UPDATE Nov. 6, 2015:
Verse 65:12 of the Koran states: “It is God who created seven heavens, and of the earth their like.” This means that the physical world is subdivided into seven heavens and the Earth. This, again, is what Master Kayhan means when he says: “Seven [heavens], and then seven more” (The Teachings of a Perfect Master (2012), p. 311). Although some have considered this to mean seven earths, others the strata of the earth’s interior, and still others the levels of the atmosphere, these would appear to be incorrect.

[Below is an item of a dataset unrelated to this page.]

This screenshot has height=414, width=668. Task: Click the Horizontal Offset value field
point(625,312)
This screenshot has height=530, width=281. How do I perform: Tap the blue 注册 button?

Ibn Arabi followed the convention of his day by assigning the seven material heavens to the sun, moon, and five planets. (See the left panel of the geocentric universe triptych above.) Note, however, that the Koran does not specify such an assignment, and in our own day we can perhaps present a different ranking, as detailed for instance in this figure. The seven physical heavens can then be listed, in descending order, as follows:
- Observable universe
- Local superclusters
- Virgo supercluster
- Local galactic group
- Milky Way galaxy
- Solar interstellar neighborhood
- Solar system
And finally, of course, Earth.
9. Column information:
Ibn Arabi: “Sufi Cosmology.”
Kâshâni 1: Yasushi Tonaga, “The School of Ibn Arabi in Mashriq and Turkey With Special Reference to Abd Al-Karim Al-Jili.”
Ibrahim Hakki: Ibrahim Hakki of Erzurum, Marifetname , Section 19.17.
Other (Izutsu) (Kâshâni 2): Toshihiko Izutsu, Sufism and Taoism…, p. 11.
10. Sadreddin Konevi, Kırk Hadis Şerhi ve Tercümesi (“Forty Traditions: Commentary and Translation,” Turkish tr. By H. Kâmil Yilmaz), pp. 23, 78, 137. (Note that despite its title, this comprises only 29 Traditions.)